Starglider wrote:No, it did not; those aircraft were not mach 3 capable in any tactically useful sense. You are willfully ignoring the extensive prior analysis of B-70 vs Mig-25/31 that has occured here, and the general inadequacy of the later vs the former.
What a load of bullshit. I'm not saying the MiG-25 or 31 would be efficient against the B-70. You make strawmen or what? Technically, the MiG-31 and 25's slightly-below 3000kph speeds were more than adequate for such machines and with their numbers, provided the ability to defend from multiple threats.
Starglider wrote:I'm sure they would have tried, but they would have trailed ten years behind the US, and the cost would either have forced cuts in the rest of the Warsaw Pact force structure or forced an earlier collapse (both good outcomes of course).

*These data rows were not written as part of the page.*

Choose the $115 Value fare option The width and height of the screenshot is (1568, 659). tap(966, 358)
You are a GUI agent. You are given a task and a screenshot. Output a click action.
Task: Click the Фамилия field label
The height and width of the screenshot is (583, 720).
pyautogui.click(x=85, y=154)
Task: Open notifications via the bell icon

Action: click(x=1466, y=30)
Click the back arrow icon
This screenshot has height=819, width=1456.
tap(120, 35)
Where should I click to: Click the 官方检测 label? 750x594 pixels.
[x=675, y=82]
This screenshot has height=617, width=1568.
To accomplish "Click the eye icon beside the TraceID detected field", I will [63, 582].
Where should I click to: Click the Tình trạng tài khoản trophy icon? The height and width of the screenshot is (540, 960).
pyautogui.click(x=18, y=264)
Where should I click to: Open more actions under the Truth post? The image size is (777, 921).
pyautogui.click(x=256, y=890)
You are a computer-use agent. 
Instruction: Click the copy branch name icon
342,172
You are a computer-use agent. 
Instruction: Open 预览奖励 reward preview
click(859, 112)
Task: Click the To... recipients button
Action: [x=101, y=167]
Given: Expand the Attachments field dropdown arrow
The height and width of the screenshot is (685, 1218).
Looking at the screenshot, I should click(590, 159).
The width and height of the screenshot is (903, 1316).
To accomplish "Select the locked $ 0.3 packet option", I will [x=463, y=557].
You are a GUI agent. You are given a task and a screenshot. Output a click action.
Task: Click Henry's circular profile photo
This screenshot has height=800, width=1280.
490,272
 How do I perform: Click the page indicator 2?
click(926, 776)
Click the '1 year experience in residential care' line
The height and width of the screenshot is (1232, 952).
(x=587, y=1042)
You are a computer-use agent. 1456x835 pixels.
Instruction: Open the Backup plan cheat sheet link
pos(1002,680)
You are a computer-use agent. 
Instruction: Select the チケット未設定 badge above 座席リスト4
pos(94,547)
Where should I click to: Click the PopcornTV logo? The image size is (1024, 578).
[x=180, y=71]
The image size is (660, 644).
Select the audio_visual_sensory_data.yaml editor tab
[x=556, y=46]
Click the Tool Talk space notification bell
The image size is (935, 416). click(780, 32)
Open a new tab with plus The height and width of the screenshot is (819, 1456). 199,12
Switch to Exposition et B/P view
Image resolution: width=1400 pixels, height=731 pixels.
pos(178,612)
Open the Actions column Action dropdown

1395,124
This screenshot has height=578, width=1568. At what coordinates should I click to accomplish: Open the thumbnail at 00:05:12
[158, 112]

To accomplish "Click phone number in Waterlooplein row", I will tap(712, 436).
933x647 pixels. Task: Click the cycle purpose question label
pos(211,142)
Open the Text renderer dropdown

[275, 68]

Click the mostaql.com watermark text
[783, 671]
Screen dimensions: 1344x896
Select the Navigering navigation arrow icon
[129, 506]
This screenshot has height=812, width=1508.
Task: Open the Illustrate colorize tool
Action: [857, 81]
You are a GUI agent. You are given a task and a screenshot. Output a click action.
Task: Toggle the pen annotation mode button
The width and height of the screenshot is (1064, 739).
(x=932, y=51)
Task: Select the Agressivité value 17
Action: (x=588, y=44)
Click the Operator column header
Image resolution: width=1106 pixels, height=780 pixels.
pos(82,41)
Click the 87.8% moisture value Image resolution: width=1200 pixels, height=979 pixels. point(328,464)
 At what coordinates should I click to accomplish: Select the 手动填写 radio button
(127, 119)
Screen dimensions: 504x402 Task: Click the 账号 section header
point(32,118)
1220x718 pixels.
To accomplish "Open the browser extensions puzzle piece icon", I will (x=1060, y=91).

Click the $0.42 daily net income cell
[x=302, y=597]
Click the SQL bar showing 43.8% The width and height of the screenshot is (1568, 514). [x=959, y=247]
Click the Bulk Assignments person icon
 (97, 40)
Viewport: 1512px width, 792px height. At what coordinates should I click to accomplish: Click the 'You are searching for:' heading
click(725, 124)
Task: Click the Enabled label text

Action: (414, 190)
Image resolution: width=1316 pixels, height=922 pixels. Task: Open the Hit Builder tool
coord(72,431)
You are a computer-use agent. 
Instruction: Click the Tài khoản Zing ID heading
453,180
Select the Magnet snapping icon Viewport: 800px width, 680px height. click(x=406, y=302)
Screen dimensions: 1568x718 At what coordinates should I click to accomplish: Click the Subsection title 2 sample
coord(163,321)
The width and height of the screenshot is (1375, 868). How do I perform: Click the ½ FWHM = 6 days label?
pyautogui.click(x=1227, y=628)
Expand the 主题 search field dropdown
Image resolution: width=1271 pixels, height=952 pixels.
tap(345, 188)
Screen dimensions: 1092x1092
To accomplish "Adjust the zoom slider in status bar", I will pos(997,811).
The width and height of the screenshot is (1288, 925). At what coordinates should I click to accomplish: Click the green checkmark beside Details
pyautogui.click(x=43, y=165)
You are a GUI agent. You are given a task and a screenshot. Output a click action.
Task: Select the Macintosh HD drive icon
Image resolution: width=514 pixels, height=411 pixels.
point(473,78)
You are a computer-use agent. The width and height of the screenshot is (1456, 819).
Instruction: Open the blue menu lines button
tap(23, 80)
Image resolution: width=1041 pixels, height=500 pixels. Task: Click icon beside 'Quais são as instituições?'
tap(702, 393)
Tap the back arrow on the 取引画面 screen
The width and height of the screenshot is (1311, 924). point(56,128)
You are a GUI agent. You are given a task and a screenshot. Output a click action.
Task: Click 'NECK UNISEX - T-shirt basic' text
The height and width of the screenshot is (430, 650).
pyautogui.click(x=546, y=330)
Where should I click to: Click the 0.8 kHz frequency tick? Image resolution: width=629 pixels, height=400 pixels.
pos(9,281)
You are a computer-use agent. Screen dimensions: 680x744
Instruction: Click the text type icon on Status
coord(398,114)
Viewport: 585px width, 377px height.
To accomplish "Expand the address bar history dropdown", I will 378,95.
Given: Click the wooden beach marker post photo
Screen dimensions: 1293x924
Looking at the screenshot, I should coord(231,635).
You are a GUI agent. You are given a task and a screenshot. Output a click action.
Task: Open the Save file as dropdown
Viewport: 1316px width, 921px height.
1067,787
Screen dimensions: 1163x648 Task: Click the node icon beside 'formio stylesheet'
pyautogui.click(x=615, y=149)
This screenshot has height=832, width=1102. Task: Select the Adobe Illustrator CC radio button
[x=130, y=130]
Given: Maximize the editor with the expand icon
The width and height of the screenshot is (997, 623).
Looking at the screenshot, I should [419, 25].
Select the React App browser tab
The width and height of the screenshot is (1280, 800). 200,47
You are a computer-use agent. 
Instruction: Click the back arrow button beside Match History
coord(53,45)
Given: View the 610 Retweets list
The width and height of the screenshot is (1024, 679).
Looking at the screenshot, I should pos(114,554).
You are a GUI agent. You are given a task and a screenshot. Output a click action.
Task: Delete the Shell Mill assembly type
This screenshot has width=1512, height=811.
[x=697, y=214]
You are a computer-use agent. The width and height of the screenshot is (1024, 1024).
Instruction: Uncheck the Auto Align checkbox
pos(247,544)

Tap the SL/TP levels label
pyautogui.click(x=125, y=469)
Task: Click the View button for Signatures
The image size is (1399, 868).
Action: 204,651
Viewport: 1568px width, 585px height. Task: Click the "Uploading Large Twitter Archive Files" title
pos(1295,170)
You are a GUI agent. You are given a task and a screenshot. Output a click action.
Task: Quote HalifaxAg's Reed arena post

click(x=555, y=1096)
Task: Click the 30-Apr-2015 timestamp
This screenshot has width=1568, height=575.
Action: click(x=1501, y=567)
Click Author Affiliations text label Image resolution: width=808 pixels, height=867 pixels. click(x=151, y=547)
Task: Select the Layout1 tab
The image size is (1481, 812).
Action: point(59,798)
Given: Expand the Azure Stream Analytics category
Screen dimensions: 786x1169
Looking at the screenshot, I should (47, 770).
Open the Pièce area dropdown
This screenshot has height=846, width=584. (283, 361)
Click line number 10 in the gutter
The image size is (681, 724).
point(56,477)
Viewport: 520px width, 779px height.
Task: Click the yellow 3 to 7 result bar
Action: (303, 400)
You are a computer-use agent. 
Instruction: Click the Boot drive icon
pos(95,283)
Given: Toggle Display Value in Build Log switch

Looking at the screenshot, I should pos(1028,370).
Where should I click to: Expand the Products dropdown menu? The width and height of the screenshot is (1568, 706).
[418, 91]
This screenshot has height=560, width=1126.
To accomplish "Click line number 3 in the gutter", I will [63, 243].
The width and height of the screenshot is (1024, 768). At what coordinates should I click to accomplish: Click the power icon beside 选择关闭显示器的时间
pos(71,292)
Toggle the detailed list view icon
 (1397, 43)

The USSR started later; it had a massive inferiority even at the very start. The mere ability to compete with the USA required quite a lot of strain, and obviously a new demand for supersonic craft would be straining. I'm not sure why you assume it's a good thing the USSR would have to spend more on such bombers (it could basically forego ICBMs in favour of triplesonic craft, which are cheaper if we are to believe Stuart, and thus create a bomber-based nuclear triade). So your train of logic here is not well understood. If the USSR switches to a bomber-based triade, and cuts into ICBMs, that would change it's deterrent, but hardly impact the absolute volumes of spending par se.
Starglider wrote:You can be sure ABM would have been harder to cancel if the USSR was threatening US retaliatory capabilities so severely.
That's certainly clear; but I don't think the USSR took that into consideration when removing forces from Cuba.
Starglider wrote:Irrelevant to the B-70s.
How so? Shorter-ranged attack means like SLBMs striking against U.S. airfields can destroy the bombers before takeoff.
Starglider wrote:Irrelevant to real-world strategy. We live on Earth, not Fantasy Planet Stas.
I've merely explained that the bomber-centric defence option is only useful for isolated nations like the USA; not all-around acceptable.
Starglider wrote:Using a booster launch for a hypersonic aircraft (instead of a runway launch) is a viable option, but that is in no way an ICBM, as it is no longer ballistic.
Of course - it's a missile which is a modified ICBM for the ascent; then the payload which is an aircraft penetrator, is launched above.
Starglider wrote:And again trying to pretend that prior discussion of this didn't happen. This project appears to be a desperate attempt to get some utility out of obsolete ICBMs, and is only viable for striking undefended (no ABM) nations.
How so? The hypersonic penetrator is non-ballistic.